Um não à Constituição, como parece querer, segundo sondagens recentes, a maioria dos franceses, faria correr à União um tremendo risco de desintegração. Não seria apenas uma paragem. Seria um imenso recuo, que só podem desejar aqueles que sempre sonharam com uma Europa que fosse um mero espaço de livre câmbio, um mercado único alargado e competitivo, mas nada mais do que isso. Seria o fim da Europa política, social e com uma entranhada cultura ecológica. Pior do que isso: seria o fim da União como «potência mundial» capaz de equilibrar as relações euro-americanas e de resistir às pretensões do hegemonismo imperial, que vê a ONU como um empecilho. Os "falcões" que aconselham Bush, seguramente, agradeciam!
Não me espanta que com o aproximar da data do referendo francês (e ainda faltam cerca de 6 semanas) e com os resultados das sondagens que semanalmente vão sendo reveladas o pânico entre os federalistas e euro-entusiastas seja cada vez maior. É igualmente natural que estes anunciem cenários catastróficos como resultado inevitável do "Não" francês. A realidade é contudo (nuns casos felizmente noutras infelizmente) bem diferente e convém não deixar que as paixões nos tolham o raciocínio.
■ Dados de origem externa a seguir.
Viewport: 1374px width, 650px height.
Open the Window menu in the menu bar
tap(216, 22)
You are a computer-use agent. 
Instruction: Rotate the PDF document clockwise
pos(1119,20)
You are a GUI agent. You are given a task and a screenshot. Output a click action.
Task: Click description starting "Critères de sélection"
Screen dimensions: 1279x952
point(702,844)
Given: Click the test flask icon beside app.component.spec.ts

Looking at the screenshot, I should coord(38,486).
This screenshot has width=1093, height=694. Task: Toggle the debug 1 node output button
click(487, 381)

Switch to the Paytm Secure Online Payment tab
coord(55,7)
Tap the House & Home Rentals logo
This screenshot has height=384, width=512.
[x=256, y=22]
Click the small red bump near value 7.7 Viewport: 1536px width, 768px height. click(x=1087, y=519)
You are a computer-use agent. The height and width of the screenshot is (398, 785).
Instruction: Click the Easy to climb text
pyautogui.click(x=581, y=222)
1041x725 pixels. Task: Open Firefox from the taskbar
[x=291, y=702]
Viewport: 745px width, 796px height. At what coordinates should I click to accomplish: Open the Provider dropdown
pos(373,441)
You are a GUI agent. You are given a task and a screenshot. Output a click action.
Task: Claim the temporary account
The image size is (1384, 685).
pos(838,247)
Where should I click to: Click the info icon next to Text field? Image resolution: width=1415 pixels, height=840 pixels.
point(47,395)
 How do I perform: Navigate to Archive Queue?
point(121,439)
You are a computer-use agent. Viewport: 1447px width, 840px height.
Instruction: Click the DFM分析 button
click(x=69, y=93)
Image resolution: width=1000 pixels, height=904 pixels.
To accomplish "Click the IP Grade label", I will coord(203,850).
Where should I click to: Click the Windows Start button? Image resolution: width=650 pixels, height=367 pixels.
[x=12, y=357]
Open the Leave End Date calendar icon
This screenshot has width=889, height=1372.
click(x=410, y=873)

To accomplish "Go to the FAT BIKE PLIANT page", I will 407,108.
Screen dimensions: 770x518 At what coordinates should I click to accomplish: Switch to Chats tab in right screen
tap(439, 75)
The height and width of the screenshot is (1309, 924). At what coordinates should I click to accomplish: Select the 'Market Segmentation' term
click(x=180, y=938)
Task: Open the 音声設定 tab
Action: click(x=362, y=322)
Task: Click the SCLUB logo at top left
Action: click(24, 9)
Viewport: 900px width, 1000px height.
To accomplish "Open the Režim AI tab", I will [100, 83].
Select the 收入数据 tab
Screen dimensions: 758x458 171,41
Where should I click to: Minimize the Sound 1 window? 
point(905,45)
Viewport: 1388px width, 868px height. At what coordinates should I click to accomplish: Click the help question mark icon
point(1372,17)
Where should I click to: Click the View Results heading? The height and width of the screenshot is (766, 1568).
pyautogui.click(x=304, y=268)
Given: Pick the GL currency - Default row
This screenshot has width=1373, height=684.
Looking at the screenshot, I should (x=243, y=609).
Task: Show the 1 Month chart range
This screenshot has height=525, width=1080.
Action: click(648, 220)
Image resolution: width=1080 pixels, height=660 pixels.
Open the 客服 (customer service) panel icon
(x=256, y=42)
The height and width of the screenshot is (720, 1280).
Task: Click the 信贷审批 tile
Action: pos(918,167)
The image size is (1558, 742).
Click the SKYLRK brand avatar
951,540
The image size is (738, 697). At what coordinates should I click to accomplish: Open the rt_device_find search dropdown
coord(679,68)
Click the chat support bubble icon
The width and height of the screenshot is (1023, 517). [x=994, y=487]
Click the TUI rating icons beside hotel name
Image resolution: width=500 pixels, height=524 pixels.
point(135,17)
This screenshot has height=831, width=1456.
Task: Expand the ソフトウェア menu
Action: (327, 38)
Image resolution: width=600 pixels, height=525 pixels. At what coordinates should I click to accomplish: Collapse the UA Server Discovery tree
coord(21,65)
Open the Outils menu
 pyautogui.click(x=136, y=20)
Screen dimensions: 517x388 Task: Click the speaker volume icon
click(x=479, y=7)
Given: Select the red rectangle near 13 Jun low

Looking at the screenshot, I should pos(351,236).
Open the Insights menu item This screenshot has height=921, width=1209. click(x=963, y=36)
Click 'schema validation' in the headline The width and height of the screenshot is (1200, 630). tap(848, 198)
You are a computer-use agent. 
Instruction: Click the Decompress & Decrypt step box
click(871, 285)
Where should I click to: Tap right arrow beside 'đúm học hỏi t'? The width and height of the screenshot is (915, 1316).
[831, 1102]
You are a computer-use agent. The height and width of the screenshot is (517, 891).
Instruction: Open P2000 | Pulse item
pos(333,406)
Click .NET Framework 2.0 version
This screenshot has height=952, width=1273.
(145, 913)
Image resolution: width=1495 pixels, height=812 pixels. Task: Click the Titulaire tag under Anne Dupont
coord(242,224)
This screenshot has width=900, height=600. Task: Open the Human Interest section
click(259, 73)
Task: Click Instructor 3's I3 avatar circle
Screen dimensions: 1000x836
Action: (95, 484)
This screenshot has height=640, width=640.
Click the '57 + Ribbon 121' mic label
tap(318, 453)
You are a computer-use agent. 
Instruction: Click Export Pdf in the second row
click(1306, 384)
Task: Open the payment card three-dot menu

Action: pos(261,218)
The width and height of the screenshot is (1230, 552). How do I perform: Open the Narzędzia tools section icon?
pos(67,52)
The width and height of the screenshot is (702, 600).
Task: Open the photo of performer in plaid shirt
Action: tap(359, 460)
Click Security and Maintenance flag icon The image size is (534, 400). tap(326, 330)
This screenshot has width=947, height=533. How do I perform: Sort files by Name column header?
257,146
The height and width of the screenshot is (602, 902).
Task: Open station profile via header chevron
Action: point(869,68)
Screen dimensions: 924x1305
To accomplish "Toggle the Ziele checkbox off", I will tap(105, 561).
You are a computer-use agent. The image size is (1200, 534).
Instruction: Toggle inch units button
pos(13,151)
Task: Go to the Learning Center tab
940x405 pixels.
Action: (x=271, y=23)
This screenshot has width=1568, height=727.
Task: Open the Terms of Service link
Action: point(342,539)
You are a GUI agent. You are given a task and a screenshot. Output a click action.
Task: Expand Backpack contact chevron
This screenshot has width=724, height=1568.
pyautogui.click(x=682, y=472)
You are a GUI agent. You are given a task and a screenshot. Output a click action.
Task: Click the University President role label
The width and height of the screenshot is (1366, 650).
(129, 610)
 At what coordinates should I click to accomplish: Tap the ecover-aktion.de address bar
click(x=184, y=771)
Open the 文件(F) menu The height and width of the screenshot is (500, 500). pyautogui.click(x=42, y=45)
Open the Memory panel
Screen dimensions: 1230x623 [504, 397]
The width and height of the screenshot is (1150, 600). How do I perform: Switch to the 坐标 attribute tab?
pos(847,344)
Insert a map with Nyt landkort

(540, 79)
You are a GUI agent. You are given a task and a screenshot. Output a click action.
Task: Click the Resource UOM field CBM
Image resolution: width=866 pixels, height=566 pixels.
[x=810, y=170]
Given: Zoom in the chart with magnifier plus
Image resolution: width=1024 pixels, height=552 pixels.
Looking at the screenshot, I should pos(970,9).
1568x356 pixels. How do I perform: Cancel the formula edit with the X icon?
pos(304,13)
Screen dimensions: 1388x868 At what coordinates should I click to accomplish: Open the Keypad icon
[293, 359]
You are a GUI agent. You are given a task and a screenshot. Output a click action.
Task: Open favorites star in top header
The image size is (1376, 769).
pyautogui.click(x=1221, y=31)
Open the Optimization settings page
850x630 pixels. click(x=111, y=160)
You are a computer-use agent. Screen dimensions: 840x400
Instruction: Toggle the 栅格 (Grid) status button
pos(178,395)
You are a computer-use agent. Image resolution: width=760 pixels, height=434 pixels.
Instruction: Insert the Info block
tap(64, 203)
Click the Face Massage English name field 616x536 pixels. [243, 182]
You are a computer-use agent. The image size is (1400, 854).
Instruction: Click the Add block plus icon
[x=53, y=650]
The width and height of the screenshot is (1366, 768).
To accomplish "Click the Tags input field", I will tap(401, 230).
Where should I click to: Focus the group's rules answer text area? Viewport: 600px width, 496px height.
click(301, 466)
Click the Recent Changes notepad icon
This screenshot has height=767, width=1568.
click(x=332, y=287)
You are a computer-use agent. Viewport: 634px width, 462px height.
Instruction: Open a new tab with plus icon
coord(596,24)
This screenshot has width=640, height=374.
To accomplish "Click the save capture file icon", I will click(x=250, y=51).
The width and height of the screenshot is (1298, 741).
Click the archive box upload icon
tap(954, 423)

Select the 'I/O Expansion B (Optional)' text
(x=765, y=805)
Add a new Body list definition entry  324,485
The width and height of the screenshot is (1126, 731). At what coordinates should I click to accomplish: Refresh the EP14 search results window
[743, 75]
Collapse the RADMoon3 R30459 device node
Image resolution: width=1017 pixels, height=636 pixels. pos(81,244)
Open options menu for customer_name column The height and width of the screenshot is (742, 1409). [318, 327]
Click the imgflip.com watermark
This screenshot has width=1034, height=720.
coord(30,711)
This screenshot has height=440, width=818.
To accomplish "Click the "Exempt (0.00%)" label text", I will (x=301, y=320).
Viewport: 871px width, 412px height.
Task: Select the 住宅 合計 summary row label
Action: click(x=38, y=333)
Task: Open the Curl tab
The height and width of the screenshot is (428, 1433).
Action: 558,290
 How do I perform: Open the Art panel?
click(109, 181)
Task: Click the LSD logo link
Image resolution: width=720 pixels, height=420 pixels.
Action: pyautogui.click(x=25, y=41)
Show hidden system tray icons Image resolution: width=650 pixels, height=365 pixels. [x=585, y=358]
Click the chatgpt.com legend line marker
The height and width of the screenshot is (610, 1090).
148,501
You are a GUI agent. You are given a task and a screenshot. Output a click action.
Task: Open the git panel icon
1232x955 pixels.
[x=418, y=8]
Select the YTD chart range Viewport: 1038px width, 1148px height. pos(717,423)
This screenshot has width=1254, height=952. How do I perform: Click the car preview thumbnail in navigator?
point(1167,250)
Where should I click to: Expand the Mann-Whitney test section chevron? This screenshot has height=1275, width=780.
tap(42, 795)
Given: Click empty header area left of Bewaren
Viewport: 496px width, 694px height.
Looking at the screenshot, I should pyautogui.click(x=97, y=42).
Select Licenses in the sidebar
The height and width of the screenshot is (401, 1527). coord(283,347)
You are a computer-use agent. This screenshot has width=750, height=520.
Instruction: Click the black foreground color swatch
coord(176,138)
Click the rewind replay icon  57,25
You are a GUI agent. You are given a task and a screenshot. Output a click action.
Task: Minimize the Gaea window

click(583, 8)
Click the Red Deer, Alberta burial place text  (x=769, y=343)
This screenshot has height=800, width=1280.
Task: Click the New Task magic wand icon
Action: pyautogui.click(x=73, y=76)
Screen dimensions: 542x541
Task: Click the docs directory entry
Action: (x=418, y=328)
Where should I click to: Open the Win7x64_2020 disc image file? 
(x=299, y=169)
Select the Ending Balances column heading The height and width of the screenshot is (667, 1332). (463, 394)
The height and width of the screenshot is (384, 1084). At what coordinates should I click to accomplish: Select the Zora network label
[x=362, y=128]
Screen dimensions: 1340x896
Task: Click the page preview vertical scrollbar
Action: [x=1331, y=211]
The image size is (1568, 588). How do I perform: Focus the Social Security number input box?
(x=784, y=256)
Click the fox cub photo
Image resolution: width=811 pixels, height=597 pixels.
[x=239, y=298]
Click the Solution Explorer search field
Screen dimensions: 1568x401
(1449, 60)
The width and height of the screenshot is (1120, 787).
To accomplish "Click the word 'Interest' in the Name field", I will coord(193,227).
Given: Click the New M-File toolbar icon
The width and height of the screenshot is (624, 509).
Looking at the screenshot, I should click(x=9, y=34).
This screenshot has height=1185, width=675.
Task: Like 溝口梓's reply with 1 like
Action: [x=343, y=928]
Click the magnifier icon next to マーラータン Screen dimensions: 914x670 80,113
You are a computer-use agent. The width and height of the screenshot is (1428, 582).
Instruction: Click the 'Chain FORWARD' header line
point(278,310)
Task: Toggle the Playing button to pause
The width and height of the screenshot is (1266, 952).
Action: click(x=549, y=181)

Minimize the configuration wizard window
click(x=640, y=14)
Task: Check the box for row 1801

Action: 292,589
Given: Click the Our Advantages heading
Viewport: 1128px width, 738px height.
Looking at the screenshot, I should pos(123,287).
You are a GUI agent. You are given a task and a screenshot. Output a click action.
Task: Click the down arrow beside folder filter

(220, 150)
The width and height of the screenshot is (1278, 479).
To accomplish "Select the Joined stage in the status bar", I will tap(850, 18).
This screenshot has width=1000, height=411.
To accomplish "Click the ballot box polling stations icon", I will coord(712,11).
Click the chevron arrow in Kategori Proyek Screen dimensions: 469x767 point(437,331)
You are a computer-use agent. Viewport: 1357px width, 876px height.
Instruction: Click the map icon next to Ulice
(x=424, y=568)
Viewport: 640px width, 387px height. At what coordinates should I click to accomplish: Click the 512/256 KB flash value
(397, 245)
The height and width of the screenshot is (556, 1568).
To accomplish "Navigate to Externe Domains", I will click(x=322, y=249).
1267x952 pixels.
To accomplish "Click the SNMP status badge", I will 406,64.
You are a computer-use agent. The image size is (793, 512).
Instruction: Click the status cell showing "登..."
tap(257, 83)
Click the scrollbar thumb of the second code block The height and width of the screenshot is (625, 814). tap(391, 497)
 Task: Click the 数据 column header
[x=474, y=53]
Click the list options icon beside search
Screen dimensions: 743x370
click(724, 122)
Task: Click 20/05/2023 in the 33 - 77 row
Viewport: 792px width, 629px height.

Para Soares a rejeição parece implicar o fim da UE. Parece querer dizer que a rejeição de um novo tratado significará a rejeição os anteriores. Esta é uma versão alternativa da velha "teoria da bicicleta" segundo a qual o "projecto europeu" tem de estar sempre em evolução sob pena de uma queda aparatosa. Parecem, à partida, rejeitar qualquer tipo de estacionaridade.

Em segundo lugar, e neste caso infelizmente, a rejeição não implicará o fim dos sonhos de união política nem das políticas de harmonização comandadas a partir de Bruxelas. Será, quando muito, um compasso de espera nos projectos de união política. O mais provável é que a Constituição reapareça, passado o periodo de nojo, talvez numa versão mais soft.

É curioso que Soares não refira que a rejeição dos franceses se baseia na defesa do "Modelo Social Europeu" cuja continuidade diz depender do projecto constituicional e que a constestação seja liderada pelos seus "compangnons de route". Registe-se ainda que Soares faz depender da Constituição a criação de uma "cidadania europeia" (como se esta pudesse ser criada por decreto) que os euro-entusiastas dizem já ser uma realidade.

Por último Soares parece (ainda) acreditar na UE como sendo capaz de constituir uma potência alternativa aos EUA. A maior parte dos líderes europeus parecem ter já abandonado esta quimera e reafirmado a sua aliança com Washington. Soares continua no mundo da fantasia. Já agora e centrando-nos apenas na ONU e na questão política, é significativo que no Conselho de Segurança, onde seria mais fácil provar que existe uma política externa comum europeia se tenha verificado uma completa dissonância entre o RU e a França e nenhum dos dois pareça querer abdicar do seu lugar em favor da UE.